Karahöyük’e varınca, Hacı Bektaş-ı Velî huzuruna çıktı, armağanını sunup:

“Ben fakir bir kimseyim, bu yıl ekinimden bir nesne alamadım, ümittir ki, bu yemişi kabul edip karşılığında buğday veresiniz, aşkı­nıza kifâf edelim” dedi. Hacı Bektaş:

“Öyle olsun.” diyerek abdâllara işaret etti, alıcı alıp, paylaşıp yediler, Yûnus bir kaç gün orada eğlendi. Gidecek olunca, Hacı Bektaş’a ha­ber verdiler. O da:

“Sorun bakalım ne ister, buğday mı, nefes mi verelim?” dedi. Sordu­lar, Yûnus:

“Ben nefesi neyleyeyim, bana buğday gerek.“ diye cevap verdi. Yûnus’un cevabını Hacı Bektaş’a bildirdiler. Hünkâr:

“Varın Yûnus’a söyleyin, alıcının her tanesi için bir (iki) nefes vere­lim.” buyurdu. Yûnus dedi ki:

“Ehl ü ıyâlim var, nefes karın doyurmaz, lütfederse buğday versinler kifâf edelim.”

Bu sözü Hacı Bektaş’a arz eylediler. Bu defa:

“Varın söyleyin, alıcının her çekirdeği başına on nefes verelim.” dedi. Yûnus bu söze karşılık yine:

“Ben nefesi neyleyim, çoluğum çocuğum var, bana buğday gerek.” diye ısrar etti. Razı olmadı. Hacı Bektaş, dilediği kadar buğday veril­mesini emretti, öküzüne yüklediler.

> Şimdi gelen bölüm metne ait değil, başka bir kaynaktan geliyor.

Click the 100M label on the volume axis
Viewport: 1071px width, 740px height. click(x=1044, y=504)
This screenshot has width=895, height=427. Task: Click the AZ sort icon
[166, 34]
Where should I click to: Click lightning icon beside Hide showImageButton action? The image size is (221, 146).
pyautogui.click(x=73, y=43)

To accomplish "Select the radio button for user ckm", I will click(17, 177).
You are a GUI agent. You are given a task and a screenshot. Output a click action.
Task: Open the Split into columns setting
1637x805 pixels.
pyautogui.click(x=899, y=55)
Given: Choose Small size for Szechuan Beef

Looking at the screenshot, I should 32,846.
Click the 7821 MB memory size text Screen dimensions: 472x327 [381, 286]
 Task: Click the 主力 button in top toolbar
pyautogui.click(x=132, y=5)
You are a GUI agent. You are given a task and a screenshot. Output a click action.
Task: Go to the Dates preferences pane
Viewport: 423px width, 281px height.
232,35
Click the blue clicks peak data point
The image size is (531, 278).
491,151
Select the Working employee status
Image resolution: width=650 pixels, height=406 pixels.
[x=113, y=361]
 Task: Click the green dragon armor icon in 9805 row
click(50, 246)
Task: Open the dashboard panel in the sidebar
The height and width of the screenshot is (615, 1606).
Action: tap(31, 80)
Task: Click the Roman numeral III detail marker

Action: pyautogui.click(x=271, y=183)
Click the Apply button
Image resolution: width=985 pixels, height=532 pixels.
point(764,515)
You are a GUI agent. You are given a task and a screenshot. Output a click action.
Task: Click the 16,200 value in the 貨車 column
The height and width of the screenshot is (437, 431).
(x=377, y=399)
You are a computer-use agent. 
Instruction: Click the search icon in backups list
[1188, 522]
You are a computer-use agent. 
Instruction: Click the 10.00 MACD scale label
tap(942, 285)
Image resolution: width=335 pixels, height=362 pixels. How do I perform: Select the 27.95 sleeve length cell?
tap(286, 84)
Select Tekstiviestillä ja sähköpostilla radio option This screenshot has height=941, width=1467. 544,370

Yûnus veda edip yola koyuldu. Köyün aşağı ucunda olan hamamın öte başındaki yokuşu çıkınca aklı başına geldi. Şöyle düşündü:

“Vilâyet erine vardım, bana nasîb sundular alıcımın her çekirdeği ba­şına on nefes verdiler, kâil olmadım. Ne olmayacak iş ettim, gâfil ol­dum. İmdi bu buğday bir nice gün içinde tükenir, nefes ise ölünceye dek tükenmez. Ola ki, himmet ettikleri nasibi vereler!”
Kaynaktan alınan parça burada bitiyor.